Recent advances in transfer learning, style transfer, speaker coding and factor decoupling provide potential solutions for low-resource speech cloning. In 2020, IQiyi jointly held the Multi-Speaker and Multi-Style Timbre Cloning Contest -M2VoC in ICASSP2021. The M2VoC Challenge aims to provide a common data set and a fair testing platform for the study of speech cloning tasks. As one of the flagship tasks of the Signal Processing Challenge of the International Conference on Acoustics, Speech and Signal Processing (ICASSP2021), researchers from academia and industry are strongly encouraged to join the Multi-Speaker multi-Style Timbre Cloning Contest (M2VoC). \
A total of 153 teams from around the world have signed up for the competition since its launch. The competition committee conducted two rounds of strictly subjective evaluation: the first consisted of the systems of all the submitted teams, and the second consisted of the systems of the teams with the highest scores in the first round (starting with the teams with marginal differences in scores).
The winner is chosen by combining the results of the two rounds of testing. For Track1, the final score is the average MOS score for voice quality, style, and speaker similarity; For Track2, the final score is the average MOS score in terms of sound quality and speaker similarity. Note: The final results of this competition are not included in the comprehensibility test score.
Recently, the organizing committee reviewed and published the ICASSP2021 M2VoC high-scoring teams according to the submitted proposals.
You can click “Read the original article” to check the official website.
At 2pm on March 10th, we invited representatives of the top2 teams of the four circuits to gather on “cloud” together with the members of the organizing committee and judges to share excellent competition plans and review the wonderful content of the competition.
Specific information of the report
Time: \
March 10, 2:00-5:00pm
Agenda:
time | The guest | The theme |
---|---|---|
2 -“ | Li Hai, senior manager of IQiyi | Washington – |
“- PM | Xie Lei is a professor at Northwestern Polytechnical University | New progress in anthropomorphic speech synthesis |
At 3:00 PM – | Wu Zhiyong is an associate professor at Tsinghua University | Controllable accent speech generation for intelligent Speech Interaction |
3:00-3:20 | Tian Xiaohai is a researcher at the National University of Singapore | Non-parallel Data Voice Conversion |
The man – 3:50 p.m | Mingqi Yang is a researcher at Ape Tutoring AI Lab | THE YUANFUDAO TTS SYSTEM FOR M2VOC 2021 |
3:50 p.m. -“ | Wang Tao, PhD student, Institute of Automation, Chinese Academy of Sciences | Personalized speech synthesis style transfer |
Disaster – 4:50 | Li Hongbin is a researcher at VIVO Research Institute in Shenzhen | ICASSP2021 M2VoC Competition model sharing |
4:50 – right” | Chien-ming chien is a researcher at the Speech Processing Lab at National Taiwan University | Investigating on Incorporating Pretrained and Learnable Speaker Representation for Multi-Speaker Multi-Style Text-to-Speech |
Participation:
Sweep code?????? Enter the sharing group to get detailed live links!
Group full can add iQiyi small assistant wechat: iqiyixiaozhushou
Note “lecture”, pull you into the group
Review and share guest introductions
-
Lei: > \
-
Professor and doctoral supervisor of Northwestern Polytechnical University, head of Audio Speech and Language Processing Laboratory (ASLP@NPU), standing member of Speech Dialogue and Hearing Special Committee of Chinese Computer Society, Deputy Director of Speech Information Special Committee of Chinese Information Society, editorial board member of ACM/IEEE Trans.
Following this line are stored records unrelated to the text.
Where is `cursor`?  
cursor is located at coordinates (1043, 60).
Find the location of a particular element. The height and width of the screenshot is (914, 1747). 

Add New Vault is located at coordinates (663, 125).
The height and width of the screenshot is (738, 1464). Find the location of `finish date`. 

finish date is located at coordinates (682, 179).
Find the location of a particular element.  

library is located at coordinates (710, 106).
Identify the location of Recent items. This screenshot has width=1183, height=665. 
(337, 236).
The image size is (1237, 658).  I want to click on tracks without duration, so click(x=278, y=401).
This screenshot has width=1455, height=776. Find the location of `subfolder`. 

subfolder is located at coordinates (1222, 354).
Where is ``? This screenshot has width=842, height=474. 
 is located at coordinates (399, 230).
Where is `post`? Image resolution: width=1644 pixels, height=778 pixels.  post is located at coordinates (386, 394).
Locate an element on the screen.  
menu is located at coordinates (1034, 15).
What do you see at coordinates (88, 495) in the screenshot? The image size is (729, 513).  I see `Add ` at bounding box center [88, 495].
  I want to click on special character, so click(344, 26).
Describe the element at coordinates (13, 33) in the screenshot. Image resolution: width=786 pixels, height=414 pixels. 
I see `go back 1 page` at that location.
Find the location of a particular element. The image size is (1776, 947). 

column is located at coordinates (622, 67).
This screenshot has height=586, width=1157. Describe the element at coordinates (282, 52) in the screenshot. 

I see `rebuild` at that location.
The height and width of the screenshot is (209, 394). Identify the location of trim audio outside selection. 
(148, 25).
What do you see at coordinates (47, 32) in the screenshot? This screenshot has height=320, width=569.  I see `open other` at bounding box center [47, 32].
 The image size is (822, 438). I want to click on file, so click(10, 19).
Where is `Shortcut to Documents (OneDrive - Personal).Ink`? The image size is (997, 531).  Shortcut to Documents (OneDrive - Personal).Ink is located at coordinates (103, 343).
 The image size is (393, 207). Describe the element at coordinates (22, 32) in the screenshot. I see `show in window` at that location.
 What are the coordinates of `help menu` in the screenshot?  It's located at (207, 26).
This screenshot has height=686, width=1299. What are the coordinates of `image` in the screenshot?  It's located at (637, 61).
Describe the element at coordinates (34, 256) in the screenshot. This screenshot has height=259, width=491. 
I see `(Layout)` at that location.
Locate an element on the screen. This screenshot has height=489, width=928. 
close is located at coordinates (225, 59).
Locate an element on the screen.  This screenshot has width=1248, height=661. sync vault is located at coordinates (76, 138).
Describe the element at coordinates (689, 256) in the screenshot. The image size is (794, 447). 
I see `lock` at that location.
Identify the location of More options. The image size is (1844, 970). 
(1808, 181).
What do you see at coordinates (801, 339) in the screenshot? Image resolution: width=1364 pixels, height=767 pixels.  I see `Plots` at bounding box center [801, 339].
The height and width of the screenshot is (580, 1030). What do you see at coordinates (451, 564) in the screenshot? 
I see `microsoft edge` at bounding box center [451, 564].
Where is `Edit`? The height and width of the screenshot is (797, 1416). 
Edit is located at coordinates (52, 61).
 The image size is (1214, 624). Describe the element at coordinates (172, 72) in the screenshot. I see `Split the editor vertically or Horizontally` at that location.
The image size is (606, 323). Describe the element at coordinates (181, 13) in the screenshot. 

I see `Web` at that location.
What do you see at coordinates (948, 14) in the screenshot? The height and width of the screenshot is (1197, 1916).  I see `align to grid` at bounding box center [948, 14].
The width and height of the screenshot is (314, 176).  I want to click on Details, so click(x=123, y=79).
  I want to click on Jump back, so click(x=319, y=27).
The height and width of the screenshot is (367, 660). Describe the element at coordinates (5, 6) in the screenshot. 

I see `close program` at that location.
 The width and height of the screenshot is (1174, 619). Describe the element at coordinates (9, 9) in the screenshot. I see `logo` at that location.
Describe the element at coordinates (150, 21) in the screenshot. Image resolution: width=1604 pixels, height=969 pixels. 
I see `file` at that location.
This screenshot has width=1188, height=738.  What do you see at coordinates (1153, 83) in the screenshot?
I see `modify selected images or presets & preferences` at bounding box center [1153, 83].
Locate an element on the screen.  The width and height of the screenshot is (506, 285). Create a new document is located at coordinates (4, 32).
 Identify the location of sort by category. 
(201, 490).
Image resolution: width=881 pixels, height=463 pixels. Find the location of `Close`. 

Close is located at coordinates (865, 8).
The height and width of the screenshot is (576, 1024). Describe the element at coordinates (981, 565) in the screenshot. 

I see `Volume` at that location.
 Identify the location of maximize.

ASLP, the top journal of speech, has published more than 180 papers. \
-
Zhi-yong wu:
-
Associate Professor, Doctoral supervisor, Shenzhen International Graduate School, Tsinghua University. Deputy Director, Tsinghua University – CuHK Joint Research Center for Media Science, Technology and Systems. His research interest is intelligent speech interaction technology for artificial intelligence. He has undertaken a number of projects sponsored by the National Natural Science Foundation of China and the RGC of the Hksar Government. Ministry of Education Science and Technology Progress Award 2009 and 2016. Many of the students under my guidance have won excellent dissertations, national scholarships and outstanding graduates, and won the title in the 2017 Global Geek Competition “AI Sound Imitation Sound Detection Attack and Defense Competition”.
- Tian Xiaohai:
- Xiaohai Tian received his Ph.D. from Nanyang Technological University, Singapore. He received the B.Sc and M.Sc degrees from Northwestern Polytechnical University, Shaanxi, China in 2006 and 2011 respectively. He is now a research fellow at the Human Language Technology (HLT) Lab, School of Electrical and Computer Engineering, National University of Singapore. His research interests include voice conversion, speech synthesis, singing synthesis and anti-spoofing.
Organizational units
\
\
Scan the qr code below, more exciting content to accompany you!